When finishing the last things we wanted to fix, organize, or do in St.Martin before setting sail to a new destination, we came to realize that we had spent 6 weeks on this small island already. We take it as a good sign that we completely lost track of time and enjoyed ourselves with new friendships and hobbies, like getting certified in scuba diving and learning how to kite surf. Before it was hard to understand how some travellers we met got „stuck“ in one place, but we now do understand how quickly that can happen.

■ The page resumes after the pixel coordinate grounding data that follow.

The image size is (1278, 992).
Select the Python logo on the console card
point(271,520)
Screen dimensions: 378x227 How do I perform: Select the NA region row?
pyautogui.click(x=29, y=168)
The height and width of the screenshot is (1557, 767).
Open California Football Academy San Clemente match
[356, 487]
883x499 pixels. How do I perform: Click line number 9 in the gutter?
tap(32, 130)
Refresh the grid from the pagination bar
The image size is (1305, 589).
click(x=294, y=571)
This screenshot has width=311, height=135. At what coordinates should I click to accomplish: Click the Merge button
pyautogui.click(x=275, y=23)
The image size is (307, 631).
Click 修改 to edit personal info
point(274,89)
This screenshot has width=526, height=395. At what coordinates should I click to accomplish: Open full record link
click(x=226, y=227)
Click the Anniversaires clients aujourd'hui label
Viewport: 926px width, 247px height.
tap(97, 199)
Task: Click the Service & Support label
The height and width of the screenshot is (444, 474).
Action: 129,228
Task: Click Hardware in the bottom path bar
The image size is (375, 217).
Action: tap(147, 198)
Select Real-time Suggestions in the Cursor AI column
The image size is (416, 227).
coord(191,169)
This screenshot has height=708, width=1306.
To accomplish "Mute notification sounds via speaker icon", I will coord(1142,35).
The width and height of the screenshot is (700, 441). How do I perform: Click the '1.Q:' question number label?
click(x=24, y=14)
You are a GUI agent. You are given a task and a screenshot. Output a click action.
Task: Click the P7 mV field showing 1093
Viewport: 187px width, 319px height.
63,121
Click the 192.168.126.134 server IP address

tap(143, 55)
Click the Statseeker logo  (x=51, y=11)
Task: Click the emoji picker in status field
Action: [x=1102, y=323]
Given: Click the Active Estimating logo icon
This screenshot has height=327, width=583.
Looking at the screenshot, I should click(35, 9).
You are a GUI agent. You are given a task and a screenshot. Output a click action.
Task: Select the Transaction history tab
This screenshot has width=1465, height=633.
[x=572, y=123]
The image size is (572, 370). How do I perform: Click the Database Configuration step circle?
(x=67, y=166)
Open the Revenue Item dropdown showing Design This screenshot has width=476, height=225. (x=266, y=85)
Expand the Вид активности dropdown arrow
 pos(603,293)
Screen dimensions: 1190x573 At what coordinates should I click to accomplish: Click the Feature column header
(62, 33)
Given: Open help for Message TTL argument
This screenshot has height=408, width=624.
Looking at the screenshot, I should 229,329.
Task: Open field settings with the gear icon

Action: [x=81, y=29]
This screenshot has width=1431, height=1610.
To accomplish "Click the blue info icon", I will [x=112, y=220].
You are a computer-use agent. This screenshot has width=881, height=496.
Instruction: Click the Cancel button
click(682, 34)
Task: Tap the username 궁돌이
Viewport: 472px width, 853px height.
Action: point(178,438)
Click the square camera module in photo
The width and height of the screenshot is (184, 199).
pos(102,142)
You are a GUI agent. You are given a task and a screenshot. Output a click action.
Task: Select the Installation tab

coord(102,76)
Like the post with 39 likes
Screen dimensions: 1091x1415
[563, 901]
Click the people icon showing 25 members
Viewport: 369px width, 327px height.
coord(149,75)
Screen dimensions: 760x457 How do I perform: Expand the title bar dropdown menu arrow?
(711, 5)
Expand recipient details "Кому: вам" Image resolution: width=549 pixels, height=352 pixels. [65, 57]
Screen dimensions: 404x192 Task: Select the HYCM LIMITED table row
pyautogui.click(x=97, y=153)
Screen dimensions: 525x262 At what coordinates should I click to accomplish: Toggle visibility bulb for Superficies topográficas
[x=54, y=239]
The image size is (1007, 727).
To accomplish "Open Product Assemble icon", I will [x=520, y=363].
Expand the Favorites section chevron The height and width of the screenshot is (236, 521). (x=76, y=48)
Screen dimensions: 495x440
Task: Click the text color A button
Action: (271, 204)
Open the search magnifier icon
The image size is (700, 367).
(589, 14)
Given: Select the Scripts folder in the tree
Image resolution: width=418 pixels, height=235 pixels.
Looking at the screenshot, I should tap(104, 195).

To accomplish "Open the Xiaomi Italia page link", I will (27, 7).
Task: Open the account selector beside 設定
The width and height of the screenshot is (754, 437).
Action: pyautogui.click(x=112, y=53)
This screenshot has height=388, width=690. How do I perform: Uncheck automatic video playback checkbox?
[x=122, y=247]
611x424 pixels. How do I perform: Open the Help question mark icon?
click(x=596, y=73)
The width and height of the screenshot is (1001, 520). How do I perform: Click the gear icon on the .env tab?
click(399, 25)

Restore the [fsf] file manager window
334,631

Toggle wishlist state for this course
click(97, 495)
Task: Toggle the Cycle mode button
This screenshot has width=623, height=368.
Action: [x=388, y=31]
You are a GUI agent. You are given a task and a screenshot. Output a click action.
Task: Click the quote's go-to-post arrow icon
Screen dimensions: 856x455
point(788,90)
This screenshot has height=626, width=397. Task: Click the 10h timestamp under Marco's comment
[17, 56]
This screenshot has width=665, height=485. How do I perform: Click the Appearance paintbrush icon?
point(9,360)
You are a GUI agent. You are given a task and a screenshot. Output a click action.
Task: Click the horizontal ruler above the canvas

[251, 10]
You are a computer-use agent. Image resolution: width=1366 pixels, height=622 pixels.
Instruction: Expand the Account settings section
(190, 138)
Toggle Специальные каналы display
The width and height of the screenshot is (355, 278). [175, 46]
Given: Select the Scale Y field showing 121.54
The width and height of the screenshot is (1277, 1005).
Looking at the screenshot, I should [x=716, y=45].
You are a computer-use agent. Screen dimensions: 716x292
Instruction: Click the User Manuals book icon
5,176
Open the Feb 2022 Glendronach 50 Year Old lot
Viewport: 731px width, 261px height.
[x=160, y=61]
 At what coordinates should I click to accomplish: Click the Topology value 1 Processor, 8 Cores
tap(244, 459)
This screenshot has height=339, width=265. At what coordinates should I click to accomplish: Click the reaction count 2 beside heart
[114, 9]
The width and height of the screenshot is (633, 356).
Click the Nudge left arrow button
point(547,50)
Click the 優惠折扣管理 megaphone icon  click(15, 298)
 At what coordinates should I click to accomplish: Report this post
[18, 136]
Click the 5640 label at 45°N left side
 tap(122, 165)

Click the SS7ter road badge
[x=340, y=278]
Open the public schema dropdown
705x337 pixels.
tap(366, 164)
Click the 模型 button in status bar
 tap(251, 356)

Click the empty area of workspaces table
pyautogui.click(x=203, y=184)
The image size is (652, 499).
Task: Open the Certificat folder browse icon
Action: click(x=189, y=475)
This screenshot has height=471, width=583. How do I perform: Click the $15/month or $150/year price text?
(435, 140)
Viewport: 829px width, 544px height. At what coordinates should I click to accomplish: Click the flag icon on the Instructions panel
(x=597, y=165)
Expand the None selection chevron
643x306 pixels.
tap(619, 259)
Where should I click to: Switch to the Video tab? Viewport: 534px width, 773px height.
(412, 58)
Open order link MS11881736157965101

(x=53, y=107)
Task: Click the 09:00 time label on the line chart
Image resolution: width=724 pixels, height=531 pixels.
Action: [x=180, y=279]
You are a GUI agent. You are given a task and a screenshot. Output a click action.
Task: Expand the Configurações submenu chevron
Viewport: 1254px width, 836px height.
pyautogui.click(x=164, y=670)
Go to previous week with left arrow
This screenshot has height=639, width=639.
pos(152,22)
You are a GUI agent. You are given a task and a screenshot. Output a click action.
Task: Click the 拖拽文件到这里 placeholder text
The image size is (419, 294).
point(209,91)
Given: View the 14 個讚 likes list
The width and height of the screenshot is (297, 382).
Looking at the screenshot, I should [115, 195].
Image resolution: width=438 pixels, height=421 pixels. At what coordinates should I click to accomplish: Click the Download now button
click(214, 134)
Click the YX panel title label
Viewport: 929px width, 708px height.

Once we received our negative Covid-19 test results, we lifted anchor, filled up on fresh water and checked out of customs. We prepared to be quarantined for up to 14 days in Antigua upon arrival. ’Why still sail to Antigua?’, you might ask. Given its rich nautical history and usually hosting various famous sailing regattas Antigua has always been on our list. Due to current travel restrictions we decided to sail to fewer islands than initially planned but will spend more time in one place to explore. Antigua and Barbuda are known for many remote anchorages, hiking trails and diving spots, which sounded perfect to us.
We expected light winds during the passage coming directly from the direction we had to travel. It was time for Porky to proof herself in upwind sailing. We ended the first day at sea with spotting huge humpback whales breaching far away in front of the setting sun. Although it was too far for our camera to pick up these huge animals looked majestic. During the 239 nautical mile sail taking us 48 hours, we tacked 8 times to make our way down to Antigua. During the day we sat in the cockpit and listened to audiobooks telling us stories of the golden age of pirates while eating one snack after another. It was the first passage with just the three of us since we sailed to the Canaries back in December, meaning we returned to the 2-hours-on, 4-hours-off watch schedule, which works great for us due to short night watches.
Arrived in Antigua, we were greeted by a small official boat asking us to follow them to the historical Nelson’s Dockyard in English Harbour where we were checked by a health official before clearing in with customs and immigration. The whole process went smoothly and to our joy, we did not have to quarantine after all. We moved the boat to the nearby anchorage in English Harbour before we went ashore to walk around English town seeing mostly closed and empty stores, restaurants and bars. This was quite a big contrast to the unrestricted life in St.Martin. It is only left to our imagination how crowded and lively this place is in normal times.
Fortunately we decided to pick up some beers on the way back to the boat because once we climbed up Porky’s stern, our neighbours shouted over that some cruisers are having a sundowner at the beach before the curfew starts at 1800. A bit tired from the passage but too curious about getting to know the people anchored around us, we jumped back into the dinghy and joined the others.
We love hearing other people’s stories and that night we again met very interesting sailors ranging from long-term vagabonds to newly self-taught cruisers. It still strikes us how many different people, in various constellations and age groups choose this same lifestyle and therefore all share a similar mentality making it easy to connect with each other. We enjoy every bit of making new friends along the way and hope to see some of them again on our journey.
Within the next weeks the objective is to get our scuba gear, explore local snorkel and dive spots around the island, follow some of the hiking trails and move Porky to beautiful anchorages in Antigua and Barbuda.